### [Instructions to follow]
Set down exactly the lines below, starting at the one that contains "Instruction: Toggle punctuation" and ending at the one that contains "Screen dimensions: 1180x664", with both of those lines included and nothing else.

### [Material for the task]

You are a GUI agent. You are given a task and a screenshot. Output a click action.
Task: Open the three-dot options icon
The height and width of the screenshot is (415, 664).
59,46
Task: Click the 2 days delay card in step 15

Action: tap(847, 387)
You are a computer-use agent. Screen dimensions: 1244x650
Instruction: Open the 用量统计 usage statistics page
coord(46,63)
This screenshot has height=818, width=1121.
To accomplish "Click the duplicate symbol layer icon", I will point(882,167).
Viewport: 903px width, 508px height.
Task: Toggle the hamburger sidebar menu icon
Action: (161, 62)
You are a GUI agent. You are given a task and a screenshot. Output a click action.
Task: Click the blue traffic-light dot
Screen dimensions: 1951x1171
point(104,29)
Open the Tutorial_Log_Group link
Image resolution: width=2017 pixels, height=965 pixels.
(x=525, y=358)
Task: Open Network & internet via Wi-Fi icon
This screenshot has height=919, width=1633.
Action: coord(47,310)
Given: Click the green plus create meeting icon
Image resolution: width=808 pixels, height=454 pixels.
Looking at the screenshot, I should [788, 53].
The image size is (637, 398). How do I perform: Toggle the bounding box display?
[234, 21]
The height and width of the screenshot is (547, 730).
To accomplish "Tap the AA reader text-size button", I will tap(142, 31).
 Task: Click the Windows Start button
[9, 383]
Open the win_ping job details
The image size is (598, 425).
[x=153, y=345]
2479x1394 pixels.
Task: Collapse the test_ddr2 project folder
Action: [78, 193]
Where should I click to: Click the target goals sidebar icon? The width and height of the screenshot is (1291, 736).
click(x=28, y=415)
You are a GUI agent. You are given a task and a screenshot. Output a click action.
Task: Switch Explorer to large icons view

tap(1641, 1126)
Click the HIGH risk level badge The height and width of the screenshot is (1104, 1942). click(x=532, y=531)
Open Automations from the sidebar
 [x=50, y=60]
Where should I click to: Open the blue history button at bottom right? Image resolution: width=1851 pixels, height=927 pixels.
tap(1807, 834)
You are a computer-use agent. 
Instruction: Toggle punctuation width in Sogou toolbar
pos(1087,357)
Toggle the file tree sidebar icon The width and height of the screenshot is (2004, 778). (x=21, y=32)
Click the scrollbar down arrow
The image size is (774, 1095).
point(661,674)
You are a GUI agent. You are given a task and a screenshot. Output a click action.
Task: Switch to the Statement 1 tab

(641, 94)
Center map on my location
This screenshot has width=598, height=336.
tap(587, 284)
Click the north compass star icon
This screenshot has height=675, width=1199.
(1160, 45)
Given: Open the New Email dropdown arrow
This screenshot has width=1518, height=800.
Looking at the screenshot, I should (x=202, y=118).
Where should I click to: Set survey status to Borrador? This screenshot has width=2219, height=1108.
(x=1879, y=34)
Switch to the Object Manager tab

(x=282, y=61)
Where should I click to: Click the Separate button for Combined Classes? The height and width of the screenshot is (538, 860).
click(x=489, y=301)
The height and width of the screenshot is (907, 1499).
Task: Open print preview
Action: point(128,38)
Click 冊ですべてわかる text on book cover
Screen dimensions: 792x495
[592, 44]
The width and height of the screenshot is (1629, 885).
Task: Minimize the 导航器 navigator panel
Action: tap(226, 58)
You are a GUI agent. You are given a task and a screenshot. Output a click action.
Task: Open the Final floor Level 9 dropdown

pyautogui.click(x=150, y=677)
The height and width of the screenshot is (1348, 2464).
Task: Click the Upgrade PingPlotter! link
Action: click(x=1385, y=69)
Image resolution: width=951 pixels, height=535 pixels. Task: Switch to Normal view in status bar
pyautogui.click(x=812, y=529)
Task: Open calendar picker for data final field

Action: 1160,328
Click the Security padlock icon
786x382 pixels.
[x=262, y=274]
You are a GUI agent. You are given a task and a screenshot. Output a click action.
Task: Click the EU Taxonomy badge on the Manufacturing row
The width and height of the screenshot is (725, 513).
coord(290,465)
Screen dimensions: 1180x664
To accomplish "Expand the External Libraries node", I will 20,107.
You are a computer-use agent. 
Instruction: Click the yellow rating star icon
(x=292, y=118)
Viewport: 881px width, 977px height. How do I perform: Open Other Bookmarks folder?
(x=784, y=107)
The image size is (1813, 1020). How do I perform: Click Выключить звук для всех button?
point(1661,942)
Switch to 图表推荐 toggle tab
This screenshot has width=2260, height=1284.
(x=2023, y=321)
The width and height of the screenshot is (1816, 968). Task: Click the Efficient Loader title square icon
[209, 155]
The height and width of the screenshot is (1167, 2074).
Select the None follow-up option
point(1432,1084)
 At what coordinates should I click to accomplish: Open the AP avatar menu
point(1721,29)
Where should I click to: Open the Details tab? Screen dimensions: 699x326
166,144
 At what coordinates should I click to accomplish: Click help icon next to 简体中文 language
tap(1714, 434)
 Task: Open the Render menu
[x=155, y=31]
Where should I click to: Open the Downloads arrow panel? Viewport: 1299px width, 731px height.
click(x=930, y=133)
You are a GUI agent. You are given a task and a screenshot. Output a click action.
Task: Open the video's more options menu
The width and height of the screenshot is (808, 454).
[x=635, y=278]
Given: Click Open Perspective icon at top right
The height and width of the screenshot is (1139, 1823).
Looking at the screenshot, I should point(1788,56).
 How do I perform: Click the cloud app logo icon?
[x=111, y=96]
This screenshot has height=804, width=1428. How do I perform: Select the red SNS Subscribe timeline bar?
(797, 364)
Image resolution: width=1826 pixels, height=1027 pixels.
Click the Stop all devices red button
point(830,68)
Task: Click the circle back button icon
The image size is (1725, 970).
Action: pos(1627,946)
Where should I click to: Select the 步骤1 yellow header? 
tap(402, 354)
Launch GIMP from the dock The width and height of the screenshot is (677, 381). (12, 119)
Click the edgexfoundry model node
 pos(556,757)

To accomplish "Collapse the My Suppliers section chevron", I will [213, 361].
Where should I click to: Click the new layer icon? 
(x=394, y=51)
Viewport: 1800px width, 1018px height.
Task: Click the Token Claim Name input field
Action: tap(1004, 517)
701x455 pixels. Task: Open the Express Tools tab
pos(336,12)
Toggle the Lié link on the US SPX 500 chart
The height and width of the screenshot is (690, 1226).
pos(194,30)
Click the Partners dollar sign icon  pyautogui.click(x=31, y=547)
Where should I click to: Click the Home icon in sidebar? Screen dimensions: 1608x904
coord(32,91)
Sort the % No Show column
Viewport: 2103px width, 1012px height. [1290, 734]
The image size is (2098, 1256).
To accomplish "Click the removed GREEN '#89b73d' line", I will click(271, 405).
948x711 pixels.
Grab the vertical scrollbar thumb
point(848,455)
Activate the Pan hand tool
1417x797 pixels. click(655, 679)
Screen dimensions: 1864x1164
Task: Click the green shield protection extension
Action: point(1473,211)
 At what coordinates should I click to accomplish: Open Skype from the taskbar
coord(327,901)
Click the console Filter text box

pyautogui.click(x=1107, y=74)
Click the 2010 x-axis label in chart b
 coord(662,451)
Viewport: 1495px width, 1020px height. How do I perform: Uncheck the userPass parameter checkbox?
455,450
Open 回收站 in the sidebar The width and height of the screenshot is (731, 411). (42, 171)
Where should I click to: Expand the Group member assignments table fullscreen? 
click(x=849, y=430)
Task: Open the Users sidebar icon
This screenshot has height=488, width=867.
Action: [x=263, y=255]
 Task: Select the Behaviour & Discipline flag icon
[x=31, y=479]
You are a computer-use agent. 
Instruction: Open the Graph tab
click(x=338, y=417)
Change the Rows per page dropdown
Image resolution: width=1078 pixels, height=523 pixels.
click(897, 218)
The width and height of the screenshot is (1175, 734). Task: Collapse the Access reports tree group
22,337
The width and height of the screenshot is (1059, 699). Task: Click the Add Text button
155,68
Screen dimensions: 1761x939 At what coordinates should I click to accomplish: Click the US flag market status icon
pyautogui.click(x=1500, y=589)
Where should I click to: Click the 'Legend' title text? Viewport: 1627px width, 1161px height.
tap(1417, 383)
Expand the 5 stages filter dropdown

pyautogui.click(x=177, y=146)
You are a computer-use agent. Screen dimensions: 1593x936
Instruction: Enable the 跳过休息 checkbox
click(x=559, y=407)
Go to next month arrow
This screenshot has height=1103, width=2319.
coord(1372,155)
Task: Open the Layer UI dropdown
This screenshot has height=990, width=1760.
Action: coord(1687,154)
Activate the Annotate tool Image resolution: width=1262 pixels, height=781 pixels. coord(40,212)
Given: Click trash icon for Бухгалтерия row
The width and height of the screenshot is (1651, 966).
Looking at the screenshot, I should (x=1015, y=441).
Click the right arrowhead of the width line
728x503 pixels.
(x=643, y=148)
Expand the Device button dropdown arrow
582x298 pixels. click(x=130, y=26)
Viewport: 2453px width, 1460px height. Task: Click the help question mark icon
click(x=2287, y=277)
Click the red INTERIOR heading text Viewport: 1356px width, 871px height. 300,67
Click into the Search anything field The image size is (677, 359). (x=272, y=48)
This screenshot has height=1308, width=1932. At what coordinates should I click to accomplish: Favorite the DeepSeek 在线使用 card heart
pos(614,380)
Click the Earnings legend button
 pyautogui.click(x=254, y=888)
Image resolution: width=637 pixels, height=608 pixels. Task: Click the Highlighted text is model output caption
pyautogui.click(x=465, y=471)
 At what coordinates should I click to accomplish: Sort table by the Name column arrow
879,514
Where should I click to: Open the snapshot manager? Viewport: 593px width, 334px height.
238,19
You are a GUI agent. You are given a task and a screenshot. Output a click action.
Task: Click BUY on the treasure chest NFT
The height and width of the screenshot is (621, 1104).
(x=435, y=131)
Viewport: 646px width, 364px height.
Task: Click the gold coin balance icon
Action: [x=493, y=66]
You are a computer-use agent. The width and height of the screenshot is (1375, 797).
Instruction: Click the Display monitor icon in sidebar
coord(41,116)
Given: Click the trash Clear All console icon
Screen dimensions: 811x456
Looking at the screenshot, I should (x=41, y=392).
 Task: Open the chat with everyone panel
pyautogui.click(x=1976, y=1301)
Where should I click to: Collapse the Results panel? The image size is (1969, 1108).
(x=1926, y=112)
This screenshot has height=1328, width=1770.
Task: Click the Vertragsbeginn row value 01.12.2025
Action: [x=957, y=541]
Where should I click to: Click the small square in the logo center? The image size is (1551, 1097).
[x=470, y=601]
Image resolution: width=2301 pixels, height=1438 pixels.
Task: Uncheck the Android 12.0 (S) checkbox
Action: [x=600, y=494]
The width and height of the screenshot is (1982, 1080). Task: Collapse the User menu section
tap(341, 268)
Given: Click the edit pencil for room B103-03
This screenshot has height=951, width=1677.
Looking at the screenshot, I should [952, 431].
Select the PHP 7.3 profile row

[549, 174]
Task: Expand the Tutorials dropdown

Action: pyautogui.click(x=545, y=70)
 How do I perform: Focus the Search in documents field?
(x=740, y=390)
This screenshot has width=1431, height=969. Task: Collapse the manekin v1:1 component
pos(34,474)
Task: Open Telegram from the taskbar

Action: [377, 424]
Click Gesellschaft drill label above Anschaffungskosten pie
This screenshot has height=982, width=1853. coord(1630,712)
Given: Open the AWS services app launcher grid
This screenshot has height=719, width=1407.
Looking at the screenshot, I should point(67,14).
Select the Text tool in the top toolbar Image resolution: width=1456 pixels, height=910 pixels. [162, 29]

### [Finished task]
Instruction: Toggle punctuation width in Sogou toolbar
pos(1087,357)
Toggle the file tree sidebar icon The width and height of the screenshot is (2004, 778). (x=21, y=32)
Click the scrollbar down arrow
The image size is (774, 1095).
point(661,674)
You are a GUI agent. You are given a task and a screenshot. Output a click action.
Task: Switch to the Statement 1 tab

(641, 94)
Center map on my location
This screenshot has width=598, height=336.
tap(587, 284)
Click the north compass star icon
This screenshot has height=675, width=1199.
(1160, 45)
Given: Open the New Email dropdown arrow
This screenshot has width=1518, height=800.
Looking at the screenshot, I should (x=202, y=118).
Where should I click to: Set survey status to Borrador? This screenshot has width=2219, height=1108.
(x=1879, y=34)
Switch to the Object Manager tab

(x=282, y=61)
Where should I click to: Click the Separate button for Combined Classes? The height and width of the screenshot is (538, 860).
click(x=489, y=301)
The height and width of the screenshot is (907, 1499).
Task: Open print preview
Action: point(128,38)
Click 冊ですべてわかる text on book cover
Screen dimensions: 792x495
[592, 44]
The width and height of the screenshot is (1629, 885).
Task: Minimize the 导航器 navigator panel
Action: tap(226, 58)
You are a GUI agent. You are given a task and a screenshot. Output a click action.
Task: Open the Final floor Level 9 dropdown

pyautogui.click(x=150, y=677)
The height and width of the screenshot is (1348, 2464).
Task: Click the Upgrade PingPlotter! link
Action: click(x=1385, y=69)
Image resolution: width=951 pixels, height=535 pixels. Task: Switch to Normal view in status bar
pyautogui.click(x=812, y=529)
Task: Open calendar picker for data final field

Action: 1160,328
Click the Security padlock icon
786x382 pixels.
[x=262, y=274]
You are a GUI agent. You are given a task and a screenshot. Output a click action.
Task: Click the EU Taxonomy badge on the Manufacturing row
The width and height of the screenshot is (725, 513).
coord(290,465)
Screen dimensions: 1180x664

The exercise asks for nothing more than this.